Onder dezen naam vermelden wij:
Georg Philipp Rugendas, een beroemd schilder van veldslagen. Hij werd geboren den 17den November 1666 te Augsburg, ontving onderwijs van een graveur, maar verwisselde weldra de graveernaald met het penseel en had Isais Fisches te Augsburg en vervolgens, na een tweejarig verblijf te Weenen, Molinari te Venetië tot leermeester. Te Rome werd hij in het gild der kunstenaars opgenomen, doch in 1695 keerde hij naar Augsburg terug en zag er zich genoodzaakt, wederom de graveernaald ter hand te nemen. Hij leverde o. a.: „De belegering van Augsburg in 1703” in 6 bladen.

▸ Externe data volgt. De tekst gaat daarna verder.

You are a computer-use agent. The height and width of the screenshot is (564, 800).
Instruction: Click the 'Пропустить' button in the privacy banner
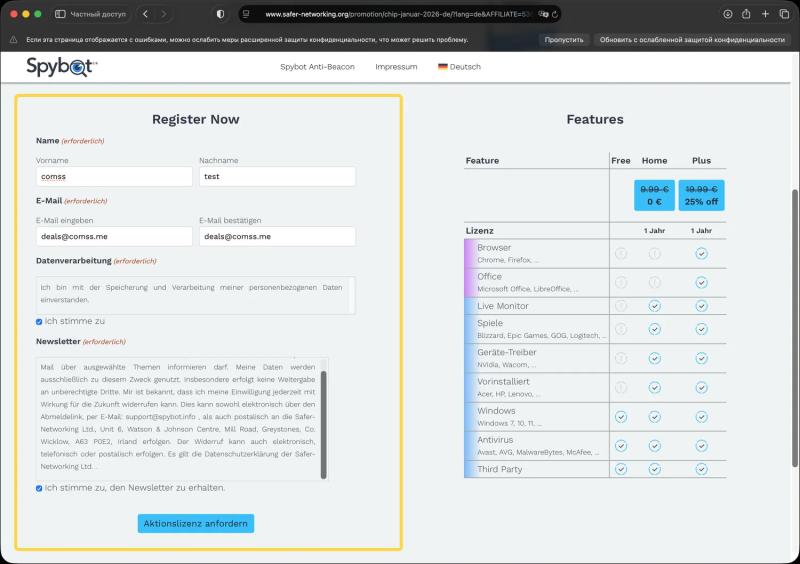pyautogui.click(x=563, y=40)
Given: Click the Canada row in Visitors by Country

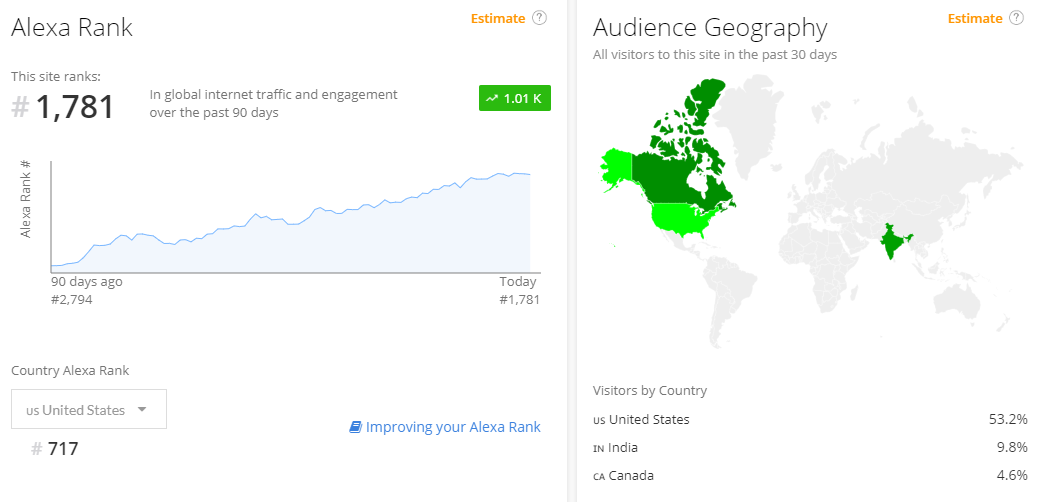Looking at the screenshot, I should [810, 475].
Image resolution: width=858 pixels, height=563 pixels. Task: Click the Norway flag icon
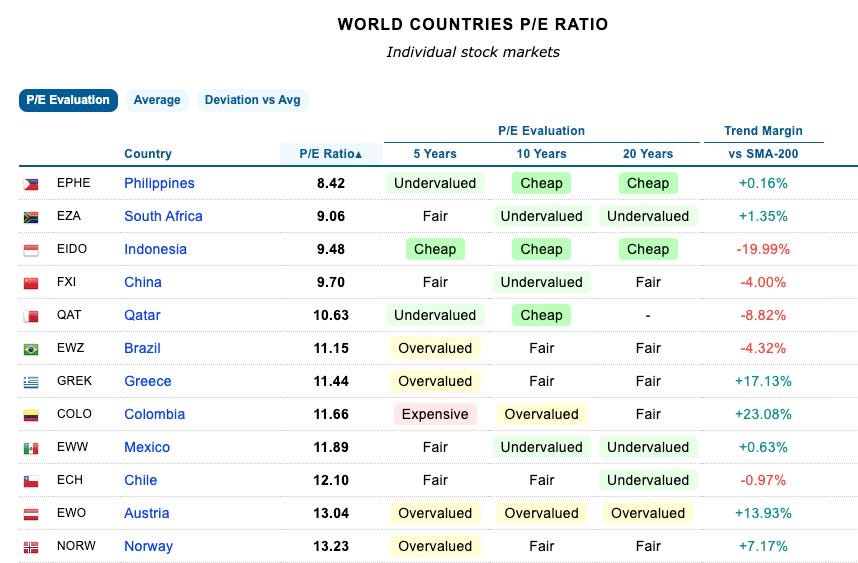click(31, 547)
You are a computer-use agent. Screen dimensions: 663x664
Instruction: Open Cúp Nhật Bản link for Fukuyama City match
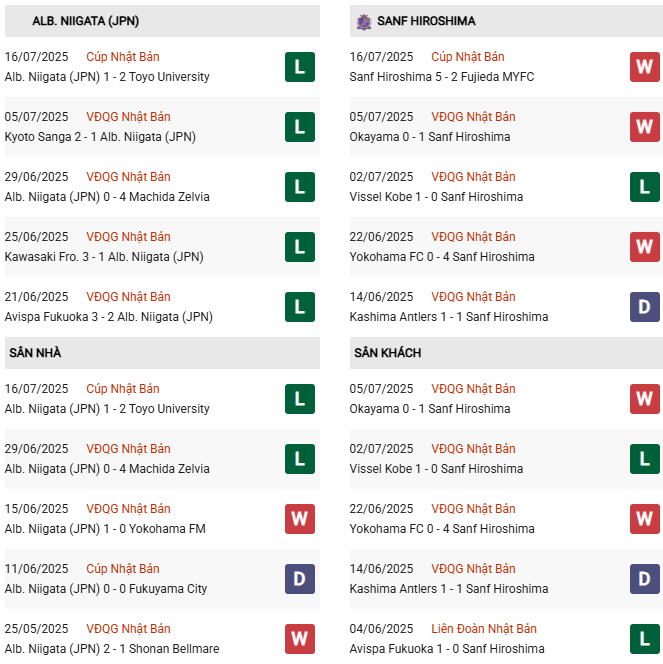[123, 569]
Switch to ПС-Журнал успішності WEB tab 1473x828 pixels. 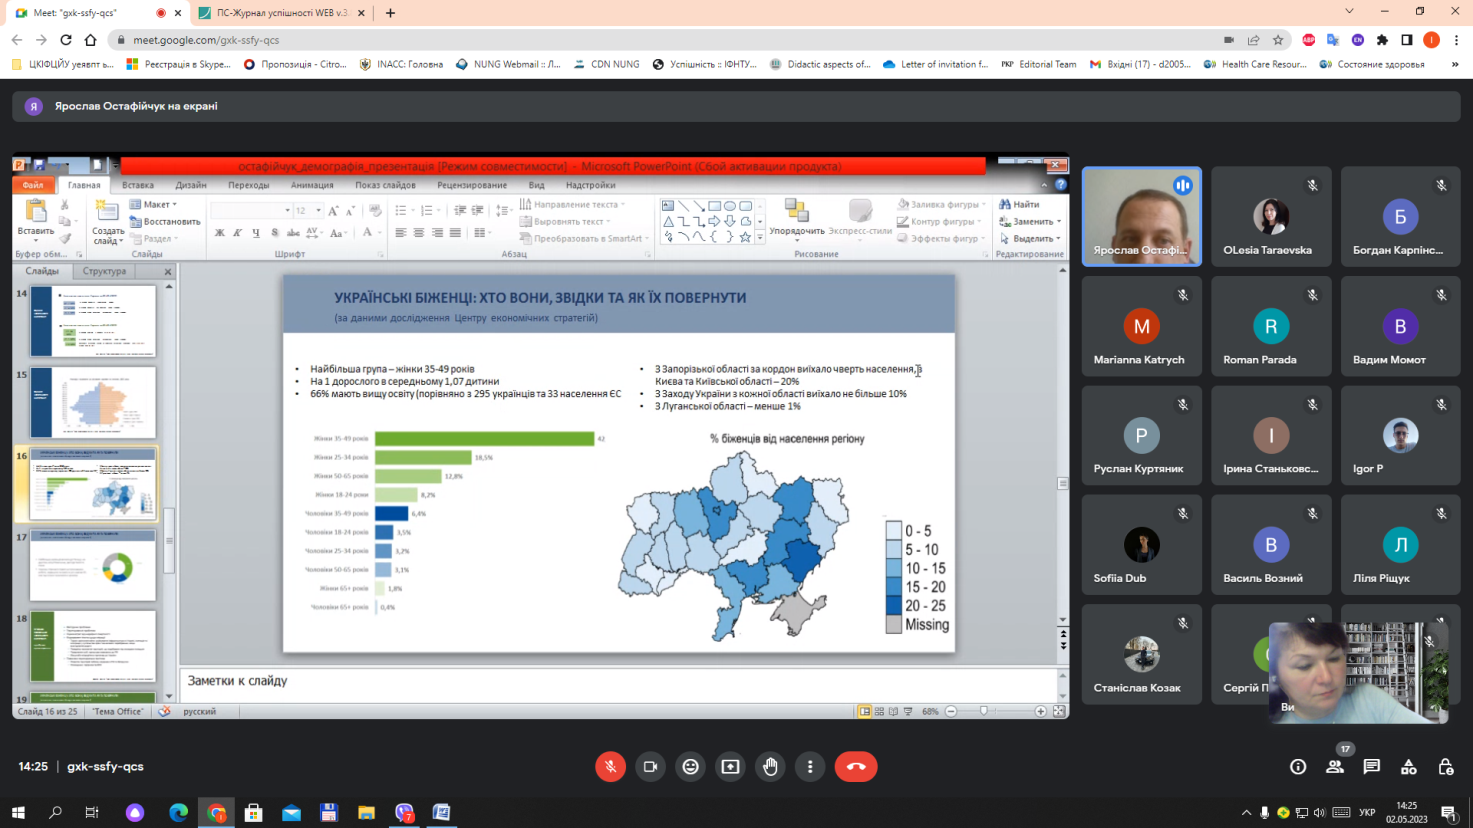coord(280,13)
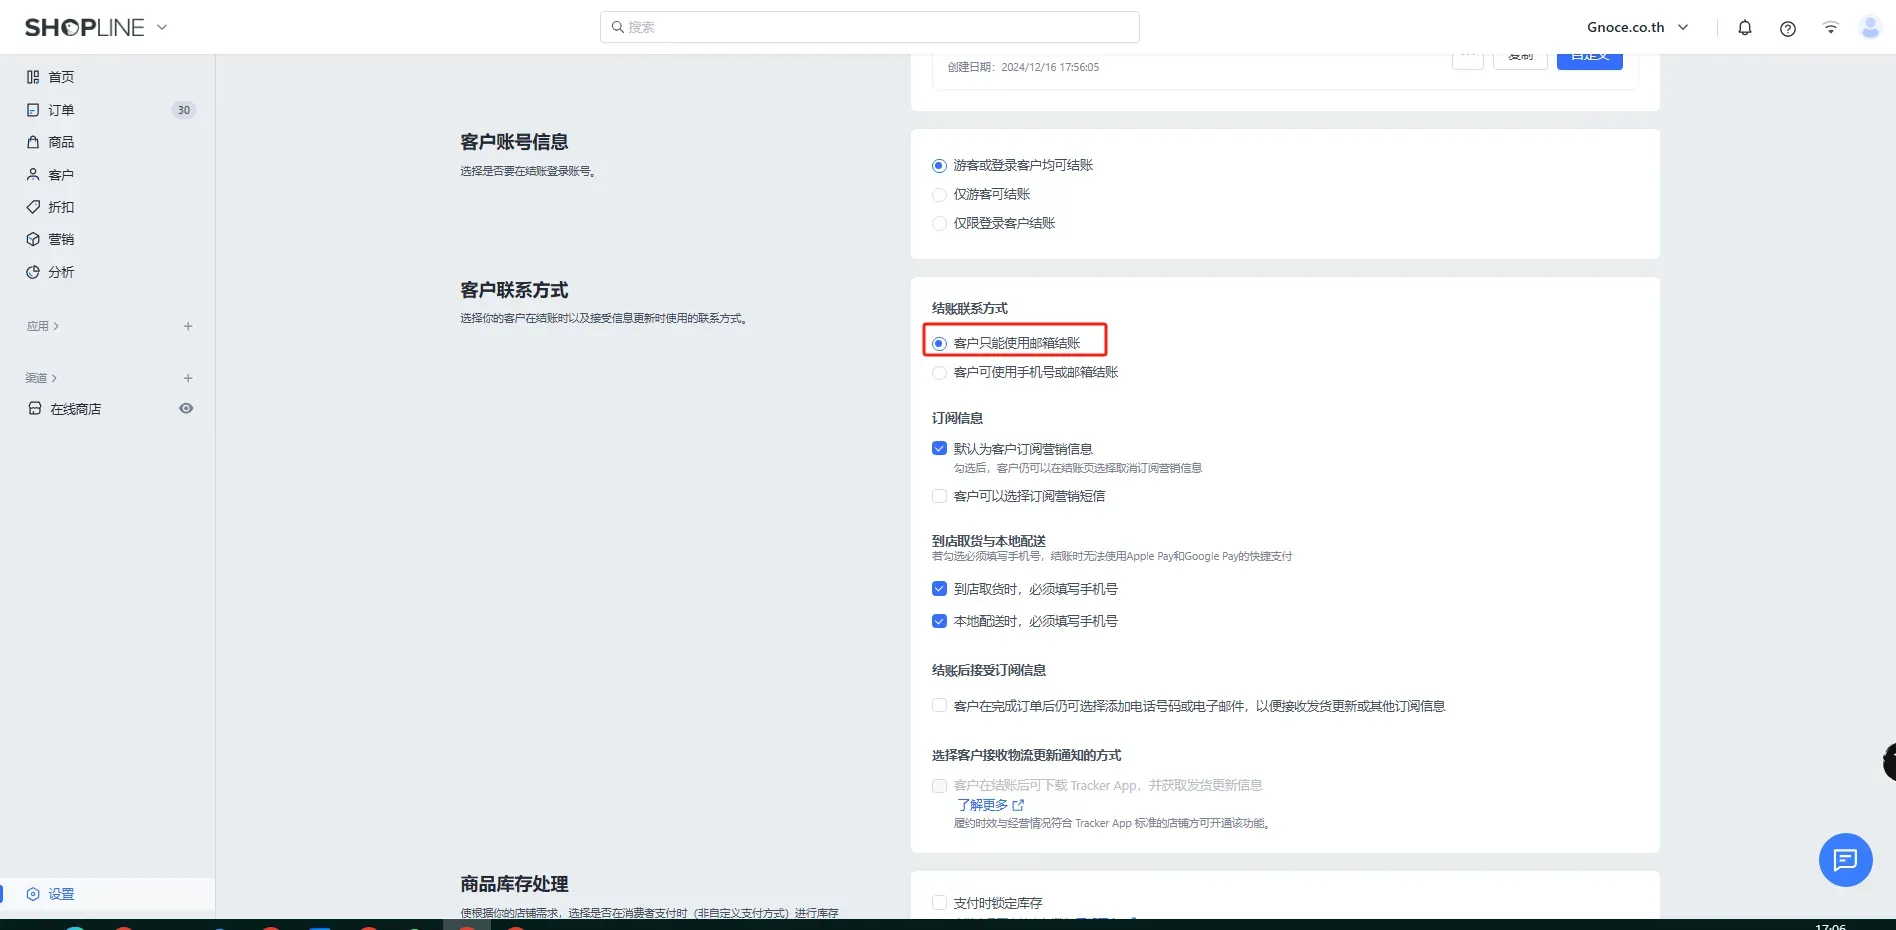Click the user avatar icon

[x=1869, y=28]
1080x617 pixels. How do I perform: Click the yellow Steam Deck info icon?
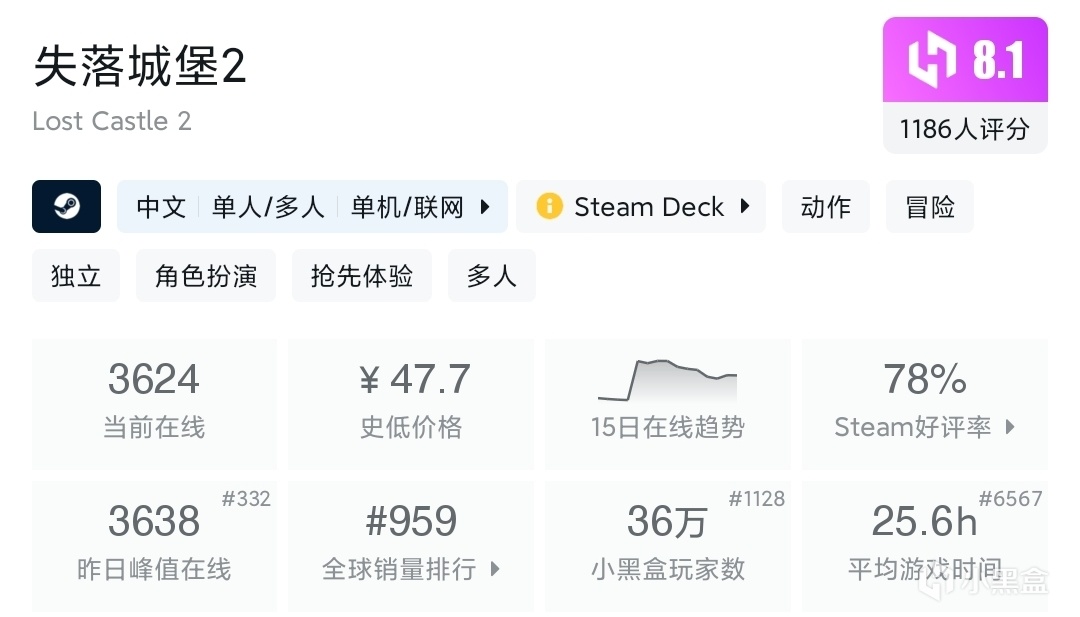(549, 207)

In 1710 werd hij directeur der pas gestichte teeken-académie in zijne geboortestad, en overleed den 10den September 1742.
Jóhann Lorenz Rugendas, een achterkleinzoon van den voorgaande en desgelijks een verdienstelijk schilder van veldslagen. Hp werd geboren te Augsburg in 1775 en overleed als professor en directeur der school voor Schoone Kunsten aldaar den 19den December 1826.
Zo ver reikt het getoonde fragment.